■なにが基本財か?って考えてみると難しい





井上彰編『ロールズを読む』ナカニシヤ出版

佐藤方宣さま、若松良樹さま、ご恵存賜り、ありがとうございました。

 認知心理学では、「よく定義された問題(well-defined problem)」と「うまく定義されていない問題(ill-defined problem)」を分けるのですね。例えば、どんな人生計画を立てるべきかという問題は、「うまく定義されていない問題」です。
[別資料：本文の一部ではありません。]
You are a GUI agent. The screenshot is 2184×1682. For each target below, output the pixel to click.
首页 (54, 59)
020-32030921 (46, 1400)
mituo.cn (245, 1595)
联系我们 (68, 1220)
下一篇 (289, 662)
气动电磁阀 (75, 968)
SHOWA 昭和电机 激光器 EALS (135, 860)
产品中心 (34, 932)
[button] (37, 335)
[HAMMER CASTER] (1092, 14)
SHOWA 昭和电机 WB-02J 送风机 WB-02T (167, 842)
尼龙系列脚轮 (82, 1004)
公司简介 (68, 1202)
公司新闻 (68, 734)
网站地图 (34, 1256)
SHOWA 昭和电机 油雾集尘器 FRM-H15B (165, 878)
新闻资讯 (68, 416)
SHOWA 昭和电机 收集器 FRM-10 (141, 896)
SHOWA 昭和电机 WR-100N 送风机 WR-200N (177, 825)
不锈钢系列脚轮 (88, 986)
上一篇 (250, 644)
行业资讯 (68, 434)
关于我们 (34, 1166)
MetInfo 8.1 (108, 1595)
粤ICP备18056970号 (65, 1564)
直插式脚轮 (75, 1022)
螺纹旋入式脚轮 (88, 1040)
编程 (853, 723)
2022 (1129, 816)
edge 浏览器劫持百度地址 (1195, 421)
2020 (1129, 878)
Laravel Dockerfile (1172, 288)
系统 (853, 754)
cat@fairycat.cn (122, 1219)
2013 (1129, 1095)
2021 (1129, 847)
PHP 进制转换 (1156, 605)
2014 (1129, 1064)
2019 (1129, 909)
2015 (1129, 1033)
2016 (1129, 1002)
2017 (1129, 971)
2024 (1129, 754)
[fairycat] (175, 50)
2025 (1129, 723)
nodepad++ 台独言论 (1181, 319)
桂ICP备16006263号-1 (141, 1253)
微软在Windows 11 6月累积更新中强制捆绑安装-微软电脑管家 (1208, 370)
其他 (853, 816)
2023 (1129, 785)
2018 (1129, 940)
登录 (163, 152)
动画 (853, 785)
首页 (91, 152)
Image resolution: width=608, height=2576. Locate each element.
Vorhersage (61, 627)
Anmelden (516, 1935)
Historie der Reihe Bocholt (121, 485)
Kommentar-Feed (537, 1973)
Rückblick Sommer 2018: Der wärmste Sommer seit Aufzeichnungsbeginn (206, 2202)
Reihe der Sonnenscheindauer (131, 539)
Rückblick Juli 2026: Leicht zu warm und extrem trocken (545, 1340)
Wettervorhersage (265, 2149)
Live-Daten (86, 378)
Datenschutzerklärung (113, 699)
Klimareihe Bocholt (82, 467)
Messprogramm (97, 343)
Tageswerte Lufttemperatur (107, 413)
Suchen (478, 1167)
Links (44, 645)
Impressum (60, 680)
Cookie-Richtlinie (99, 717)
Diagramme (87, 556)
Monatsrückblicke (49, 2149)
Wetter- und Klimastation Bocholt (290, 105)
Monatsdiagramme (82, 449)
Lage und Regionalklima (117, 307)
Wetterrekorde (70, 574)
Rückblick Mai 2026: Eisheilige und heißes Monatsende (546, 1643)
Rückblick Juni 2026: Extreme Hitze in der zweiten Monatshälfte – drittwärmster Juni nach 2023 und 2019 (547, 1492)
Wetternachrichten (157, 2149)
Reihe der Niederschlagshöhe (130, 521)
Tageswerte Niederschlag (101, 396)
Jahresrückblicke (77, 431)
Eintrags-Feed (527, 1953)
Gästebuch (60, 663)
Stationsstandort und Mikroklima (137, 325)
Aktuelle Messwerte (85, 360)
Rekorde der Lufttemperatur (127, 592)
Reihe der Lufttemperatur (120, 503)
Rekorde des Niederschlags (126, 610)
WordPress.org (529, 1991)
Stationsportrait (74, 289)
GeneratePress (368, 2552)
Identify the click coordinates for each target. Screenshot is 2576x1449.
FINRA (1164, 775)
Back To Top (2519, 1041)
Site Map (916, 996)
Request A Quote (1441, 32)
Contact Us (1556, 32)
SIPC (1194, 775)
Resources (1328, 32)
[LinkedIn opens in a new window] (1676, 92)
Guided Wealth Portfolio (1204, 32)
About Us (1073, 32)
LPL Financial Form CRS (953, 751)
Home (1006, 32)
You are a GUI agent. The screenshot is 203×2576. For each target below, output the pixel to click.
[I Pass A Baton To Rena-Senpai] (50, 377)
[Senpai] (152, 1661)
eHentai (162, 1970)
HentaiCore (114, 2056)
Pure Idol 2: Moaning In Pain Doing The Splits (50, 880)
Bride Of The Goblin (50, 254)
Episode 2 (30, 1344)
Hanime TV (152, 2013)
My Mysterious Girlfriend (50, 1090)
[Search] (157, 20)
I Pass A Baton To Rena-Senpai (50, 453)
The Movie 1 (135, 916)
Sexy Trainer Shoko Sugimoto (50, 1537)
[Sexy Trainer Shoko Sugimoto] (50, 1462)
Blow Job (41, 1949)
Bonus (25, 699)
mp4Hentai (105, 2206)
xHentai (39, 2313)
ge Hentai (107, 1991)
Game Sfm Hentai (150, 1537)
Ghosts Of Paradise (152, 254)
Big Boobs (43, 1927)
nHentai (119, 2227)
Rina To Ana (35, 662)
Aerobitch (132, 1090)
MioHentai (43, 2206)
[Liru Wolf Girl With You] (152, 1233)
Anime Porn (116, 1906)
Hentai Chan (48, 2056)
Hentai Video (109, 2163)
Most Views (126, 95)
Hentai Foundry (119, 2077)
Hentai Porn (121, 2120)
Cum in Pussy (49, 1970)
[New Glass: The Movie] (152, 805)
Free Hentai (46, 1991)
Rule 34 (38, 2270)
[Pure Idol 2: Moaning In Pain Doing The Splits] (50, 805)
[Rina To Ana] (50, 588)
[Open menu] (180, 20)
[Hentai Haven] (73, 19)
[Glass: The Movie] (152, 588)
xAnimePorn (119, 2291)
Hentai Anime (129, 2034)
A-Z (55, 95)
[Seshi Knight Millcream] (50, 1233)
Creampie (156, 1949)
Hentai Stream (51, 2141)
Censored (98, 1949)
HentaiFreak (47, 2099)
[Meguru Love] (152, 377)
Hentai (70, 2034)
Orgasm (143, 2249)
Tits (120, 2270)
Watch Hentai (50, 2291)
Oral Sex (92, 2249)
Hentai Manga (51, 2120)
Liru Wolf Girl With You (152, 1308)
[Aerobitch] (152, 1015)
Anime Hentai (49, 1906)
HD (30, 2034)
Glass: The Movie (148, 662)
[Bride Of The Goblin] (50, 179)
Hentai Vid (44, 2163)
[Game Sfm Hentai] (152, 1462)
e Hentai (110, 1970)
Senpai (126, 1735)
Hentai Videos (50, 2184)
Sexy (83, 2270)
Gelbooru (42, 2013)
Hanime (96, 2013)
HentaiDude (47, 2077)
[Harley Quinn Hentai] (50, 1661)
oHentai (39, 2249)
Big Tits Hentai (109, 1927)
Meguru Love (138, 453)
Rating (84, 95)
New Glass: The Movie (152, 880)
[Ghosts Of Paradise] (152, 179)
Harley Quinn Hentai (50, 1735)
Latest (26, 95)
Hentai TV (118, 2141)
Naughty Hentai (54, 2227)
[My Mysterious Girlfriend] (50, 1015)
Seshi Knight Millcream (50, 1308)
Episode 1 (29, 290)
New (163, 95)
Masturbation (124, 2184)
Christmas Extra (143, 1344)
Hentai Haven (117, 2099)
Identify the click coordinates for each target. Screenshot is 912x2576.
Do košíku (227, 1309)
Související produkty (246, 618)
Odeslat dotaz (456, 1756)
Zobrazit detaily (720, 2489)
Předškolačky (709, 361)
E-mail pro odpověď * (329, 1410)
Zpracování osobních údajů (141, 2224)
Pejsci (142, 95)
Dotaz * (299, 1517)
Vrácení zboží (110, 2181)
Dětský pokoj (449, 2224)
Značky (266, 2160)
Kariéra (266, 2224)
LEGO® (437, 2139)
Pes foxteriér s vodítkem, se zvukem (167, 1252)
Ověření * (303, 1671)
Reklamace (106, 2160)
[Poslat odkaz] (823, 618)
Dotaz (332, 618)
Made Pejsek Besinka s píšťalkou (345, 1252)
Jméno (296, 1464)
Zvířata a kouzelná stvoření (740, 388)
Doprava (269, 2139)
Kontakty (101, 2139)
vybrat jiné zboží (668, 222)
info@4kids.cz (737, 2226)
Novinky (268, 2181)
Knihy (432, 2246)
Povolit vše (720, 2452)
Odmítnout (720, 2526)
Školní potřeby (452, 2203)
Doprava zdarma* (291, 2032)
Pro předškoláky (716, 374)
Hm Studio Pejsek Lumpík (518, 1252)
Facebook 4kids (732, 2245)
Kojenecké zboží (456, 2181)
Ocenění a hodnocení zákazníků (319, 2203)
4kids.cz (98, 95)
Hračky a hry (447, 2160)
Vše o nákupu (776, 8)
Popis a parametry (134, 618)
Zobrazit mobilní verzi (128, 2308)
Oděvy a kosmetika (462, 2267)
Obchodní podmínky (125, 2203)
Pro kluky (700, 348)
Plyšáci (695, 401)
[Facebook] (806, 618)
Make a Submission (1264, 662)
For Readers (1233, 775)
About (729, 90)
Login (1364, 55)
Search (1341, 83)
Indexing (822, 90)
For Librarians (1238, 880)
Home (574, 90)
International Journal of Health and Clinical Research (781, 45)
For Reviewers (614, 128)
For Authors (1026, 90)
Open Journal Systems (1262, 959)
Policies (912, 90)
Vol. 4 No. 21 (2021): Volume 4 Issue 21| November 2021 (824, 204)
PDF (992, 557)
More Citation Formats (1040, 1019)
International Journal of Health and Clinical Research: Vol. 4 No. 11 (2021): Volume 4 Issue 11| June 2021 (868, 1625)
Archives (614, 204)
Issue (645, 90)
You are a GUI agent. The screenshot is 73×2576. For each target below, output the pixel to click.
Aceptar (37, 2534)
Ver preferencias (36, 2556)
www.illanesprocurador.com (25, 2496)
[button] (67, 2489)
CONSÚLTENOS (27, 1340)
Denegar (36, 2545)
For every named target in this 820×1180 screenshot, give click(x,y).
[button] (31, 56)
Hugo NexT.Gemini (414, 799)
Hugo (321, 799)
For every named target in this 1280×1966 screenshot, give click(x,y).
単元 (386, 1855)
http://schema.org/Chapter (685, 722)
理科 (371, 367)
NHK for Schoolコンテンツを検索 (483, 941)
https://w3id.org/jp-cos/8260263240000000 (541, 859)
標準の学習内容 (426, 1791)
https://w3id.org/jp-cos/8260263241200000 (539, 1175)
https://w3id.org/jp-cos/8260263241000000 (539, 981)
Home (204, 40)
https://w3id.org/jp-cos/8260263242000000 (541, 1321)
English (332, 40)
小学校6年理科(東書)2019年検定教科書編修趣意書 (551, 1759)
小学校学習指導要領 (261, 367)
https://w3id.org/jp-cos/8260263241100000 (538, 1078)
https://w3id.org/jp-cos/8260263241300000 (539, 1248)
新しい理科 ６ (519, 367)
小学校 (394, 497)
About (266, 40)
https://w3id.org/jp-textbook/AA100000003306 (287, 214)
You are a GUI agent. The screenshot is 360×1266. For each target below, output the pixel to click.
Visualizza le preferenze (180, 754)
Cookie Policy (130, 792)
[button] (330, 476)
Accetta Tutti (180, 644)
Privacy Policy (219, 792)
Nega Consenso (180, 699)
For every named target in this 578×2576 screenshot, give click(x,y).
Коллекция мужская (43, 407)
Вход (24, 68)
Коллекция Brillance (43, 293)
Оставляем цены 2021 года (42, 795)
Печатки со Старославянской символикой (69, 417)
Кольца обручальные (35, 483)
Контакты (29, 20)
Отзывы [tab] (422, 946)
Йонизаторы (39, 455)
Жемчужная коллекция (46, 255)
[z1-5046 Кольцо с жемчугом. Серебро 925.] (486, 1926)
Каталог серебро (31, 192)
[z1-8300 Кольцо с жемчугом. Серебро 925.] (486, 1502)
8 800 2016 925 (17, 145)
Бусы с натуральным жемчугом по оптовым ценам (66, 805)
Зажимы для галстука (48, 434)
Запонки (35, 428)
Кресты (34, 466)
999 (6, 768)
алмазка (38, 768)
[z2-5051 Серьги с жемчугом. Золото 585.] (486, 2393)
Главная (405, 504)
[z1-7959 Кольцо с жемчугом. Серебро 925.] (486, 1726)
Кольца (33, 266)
目標も、選択肢も、また各選択肢を選択した場合に生ずる事態についての見通しも、不明確だからです。
 これに対して「私たちは社会全体としてどんな正義原理を採用すべきであるか」という問題は、もう少しうまく定義された問題である、ということになるでしょう。
 ここで考えてみたいのは、私たちの社会における「基本財」というものが、なぜ特定できないのかについてです。個々の人間にとって、自身の人生計画がどのようなものであるべきなのかは、難しい問題です。これに対して、個々の人間にとって何が基本財であるのかは、分かるということになるでしょうか。
さまざまな人たちが集まって、社会全体で何が「基本財」であるのかを決める場合、あまりにも情報がありすぎて、合意にいたらないかもしれません。
 また、個々の人間にとっても、自分にとってどんな財が基本的なものとして最低限必要か、複雑すぎて分からないのではないでしょうか。
加えて言えば、はたして基本財は、貨幣という非特定的な価値をもったもので分配されるべきかどうか。この問題に答えることも難しいです。そうだとすれば、基本財の分配問題は、「うまく定義されていない問題」だということになります。
 この最後の点について、現実的に説得力のある説明は、基本財については、特定のモノやサービスで支給ないし分配するよりも、貨幣で支給したほうが、コストが安い(それだけ貨幣経済がすでに発達している)というものでしょう。しかしこの発達した貨幣経済を前提とした場合に、基本財を貨幣で支給することの意味は、たんに「コストが安い」ということに還元されるのかどうか。
貨幣によって基本財を支給すると、各人はその貨幣を通じて、「選択の判断をその都度変更できる(学習しうる)」ことになります。するとこの「選択の変更可能性」というメリットも、基本財の一部になるのでしょうか。
あるいは、基本財として支給された貨幣を、ギャンブルに費やしてしまった場合には、特別の扱いを受ける権利をもつでしょうか。基本財としての貨幣を、自分にとって必要な基本財に変換することができなかった場合、なにか補償を受ける権利も基本財の一部になるでしょうか。このように考えてみると、基本財の水準をめぐっては、一定の人格像を想定する必要がありそうです。
いずれにせよ、基本財の望ましい水準のあいまいさは、ある現実的な水準を超えて、政府が社会福祉を提供する政策的余地を与えています。